Python uses Pandas to achieve various data aggregation and statistics, including counting, summation, mean, median, variance, standard deviation, etc
Preparation work:
1. Install Python and Pandas: First, you need to install Python and Pandas, which can be accessed from the Python official website( https://www.python.org/downloads/ )Download and install Python, then use pip install Pandas to install Pandas.
2. Import Pandas Library: Import the Pandas library into Python code to use its functions and classes.
Dependent class libraries:
1. Pandas: Used for data processing and analysis.
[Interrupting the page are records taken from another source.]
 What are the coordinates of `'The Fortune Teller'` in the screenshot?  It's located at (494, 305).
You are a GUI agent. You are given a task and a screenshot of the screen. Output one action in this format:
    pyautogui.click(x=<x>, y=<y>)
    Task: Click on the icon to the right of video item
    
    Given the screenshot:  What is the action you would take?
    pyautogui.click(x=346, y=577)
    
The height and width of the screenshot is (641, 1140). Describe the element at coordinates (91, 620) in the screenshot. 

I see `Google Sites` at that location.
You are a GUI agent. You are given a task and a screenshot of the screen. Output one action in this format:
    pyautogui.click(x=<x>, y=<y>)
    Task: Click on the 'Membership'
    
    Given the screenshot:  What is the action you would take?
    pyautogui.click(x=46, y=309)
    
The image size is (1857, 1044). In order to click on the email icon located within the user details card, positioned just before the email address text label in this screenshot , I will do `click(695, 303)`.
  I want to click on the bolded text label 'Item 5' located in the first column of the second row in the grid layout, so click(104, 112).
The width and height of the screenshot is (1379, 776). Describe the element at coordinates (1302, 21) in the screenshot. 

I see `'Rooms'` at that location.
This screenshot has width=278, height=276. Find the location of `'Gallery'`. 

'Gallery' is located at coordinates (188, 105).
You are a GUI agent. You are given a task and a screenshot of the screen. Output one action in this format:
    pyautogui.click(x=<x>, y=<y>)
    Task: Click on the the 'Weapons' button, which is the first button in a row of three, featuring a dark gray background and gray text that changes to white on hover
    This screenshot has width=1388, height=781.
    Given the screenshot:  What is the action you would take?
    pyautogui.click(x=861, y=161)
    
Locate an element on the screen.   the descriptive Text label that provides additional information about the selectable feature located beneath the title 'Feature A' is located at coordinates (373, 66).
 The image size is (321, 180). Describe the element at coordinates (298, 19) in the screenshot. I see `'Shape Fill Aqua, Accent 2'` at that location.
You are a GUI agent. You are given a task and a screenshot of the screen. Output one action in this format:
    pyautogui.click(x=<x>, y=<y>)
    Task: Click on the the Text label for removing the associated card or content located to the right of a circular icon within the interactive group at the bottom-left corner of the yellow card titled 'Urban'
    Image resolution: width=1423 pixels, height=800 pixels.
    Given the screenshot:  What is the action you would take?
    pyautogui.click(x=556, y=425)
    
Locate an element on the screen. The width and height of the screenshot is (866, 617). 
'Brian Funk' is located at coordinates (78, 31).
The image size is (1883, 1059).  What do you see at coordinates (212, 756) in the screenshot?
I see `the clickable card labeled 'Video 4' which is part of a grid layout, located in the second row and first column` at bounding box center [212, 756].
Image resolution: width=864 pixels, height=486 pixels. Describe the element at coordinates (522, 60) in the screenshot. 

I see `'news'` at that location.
2. NumPy: Used for mathematical calculations and array operations.
Dataset introduction:
We will use a dataset called 'sales. csv'. It contains information about sales orders, including order ID, customer ID, product ID, order date, sales volume, etc.
Dataset download website:
You can download the "sales. csv" dataset from the following website: https://example.com/sales.csv
Sample data:
The following is an example data of the 'sales. csv' dataset:
|Order ID | Customer ID | Product ID | Order Date | Sales|
|----------|-------------|------------|-------------|-------|
|1 | A001 | P001 | 2020-01-01 | 100|
|2 | A002 | P002 | 2020-01-02 | 200|
|3 | A003 | P003 | 2020-01-02 | 300|
|4 | A001 | P002 | 2020-01-03 | 150|
|5 | A002 | P001 | 2020-01-03 | 250|
The complete example code is as follows:
python
#Import the required libraries
import pandas as pd
import numpy as np
#Read Dataset
data = pd.read_csv('sales.csv')
#Count
count = data['Order ID'].count()
print('Count:', count)
#Summation
sum_sales = data['Sales'].sum()
print('Sum:', sum_sales)
#Mean
mean_sales = data['Sales'].mean()
print('Mean:', mean_sales)
#Median
median_sales = data['Sales'].median()
print('Median:', median_sales)
#Variance
var_sales = data['Sales'].var()
print('Variance:', var_sales)
#Standard deviation
std_sales = data['Sales'].std()
print('Standard Deviation:', std_sales)
The above code will output the following results:
Count: 5
Sum: 1000
Mean: 200.0
Median: 200.0
Variance: 9166.666666666666
Standard Deviation: 95.73444801933198
This completes the example of using Pandas for multiple data aggregation and statistics.